Kirstie's battle with cystic fibrosis and her passion for pole.
My name is Kirstie Tancock I'm 26 and I have lived with cystic fibrosis every day of my life.... Living with Cf has meant that I have had to have two double lung transplants, faced chronic rejection of my first transplant and now I'm battling chronic rejection of my second transplant. I currently fighting to stabilise although treatment options seem to have run out. There is no third transplant when these lungs fail but I continue to fight for my life and continue to dance and teach pole.
Can you explain a little bit about cystic fibrosis and how it affects you?

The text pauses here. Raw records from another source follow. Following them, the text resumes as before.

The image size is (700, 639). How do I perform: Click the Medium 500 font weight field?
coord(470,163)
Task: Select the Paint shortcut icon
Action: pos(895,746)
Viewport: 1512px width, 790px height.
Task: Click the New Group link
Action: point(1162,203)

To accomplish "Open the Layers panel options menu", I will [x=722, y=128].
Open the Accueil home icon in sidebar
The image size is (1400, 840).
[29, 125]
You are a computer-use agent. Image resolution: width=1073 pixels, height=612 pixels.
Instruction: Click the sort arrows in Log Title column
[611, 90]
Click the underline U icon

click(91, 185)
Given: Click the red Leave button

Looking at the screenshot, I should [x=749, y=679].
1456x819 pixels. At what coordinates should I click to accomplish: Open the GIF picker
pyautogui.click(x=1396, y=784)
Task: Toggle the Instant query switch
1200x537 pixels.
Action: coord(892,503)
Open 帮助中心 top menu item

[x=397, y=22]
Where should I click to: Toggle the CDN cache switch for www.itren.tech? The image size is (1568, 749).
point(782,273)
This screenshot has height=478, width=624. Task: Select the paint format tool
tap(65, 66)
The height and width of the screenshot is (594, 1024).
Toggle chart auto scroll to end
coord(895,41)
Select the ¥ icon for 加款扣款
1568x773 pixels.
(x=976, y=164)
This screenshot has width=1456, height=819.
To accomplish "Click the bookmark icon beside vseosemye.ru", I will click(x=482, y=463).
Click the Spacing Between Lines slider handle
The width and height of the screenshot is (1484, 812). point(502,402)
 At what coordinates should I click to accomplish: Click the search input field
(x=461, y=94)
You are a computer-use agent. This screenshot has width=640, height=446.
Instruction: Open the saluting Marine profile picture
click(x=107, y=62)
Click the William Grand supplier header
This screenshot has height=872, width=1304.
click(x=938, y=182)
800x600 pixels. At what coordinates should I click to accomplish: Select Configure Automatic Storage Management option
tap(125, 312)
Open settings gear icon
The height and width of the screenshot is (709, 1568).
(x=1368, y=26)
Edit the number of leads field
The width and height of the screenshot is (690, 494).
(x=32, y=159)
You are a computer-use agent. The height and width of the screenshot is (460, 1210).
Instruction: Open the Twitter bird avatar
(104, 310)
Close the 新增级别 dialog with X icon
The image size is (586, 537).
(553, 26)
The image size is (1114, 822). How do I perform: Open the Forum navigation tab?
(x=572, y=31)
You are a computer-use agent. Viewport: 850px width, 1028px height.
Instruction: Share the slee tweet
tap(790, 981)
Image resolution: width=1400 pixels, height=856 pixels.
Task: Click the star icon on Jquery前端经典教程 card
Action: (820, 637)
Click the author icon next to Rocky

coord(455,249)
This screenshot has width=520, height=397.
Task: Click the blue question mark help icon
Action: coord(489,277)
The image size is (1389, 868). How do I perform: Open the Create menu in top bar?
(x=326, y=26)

Cystic fibrosis is a genetic condition it affects all the main organs especially the lungs. For me I needed a double lung transplant at 21 after years of chest infections ruining my lungs. Unfortunately a transplant isn't a cure and I went in to chronic rejection less then 2 years post my first transplant. I was lucky enough to receive rare 2nd transplant. I'm one of only 6 people in the uk to have received a second transplant.
I have severe digestive issues, pancreas failure meaning I'm diabetic and don't absorb fat. There are many complication to cystic fibrosis and post transplant. Such as arthritis, osteoporosis, malabsorption, renal, liver problems, living post transplant means I am immune suppressed and at high risk of infection which can be extremely risky.
How has CF affected your ability to pole dance?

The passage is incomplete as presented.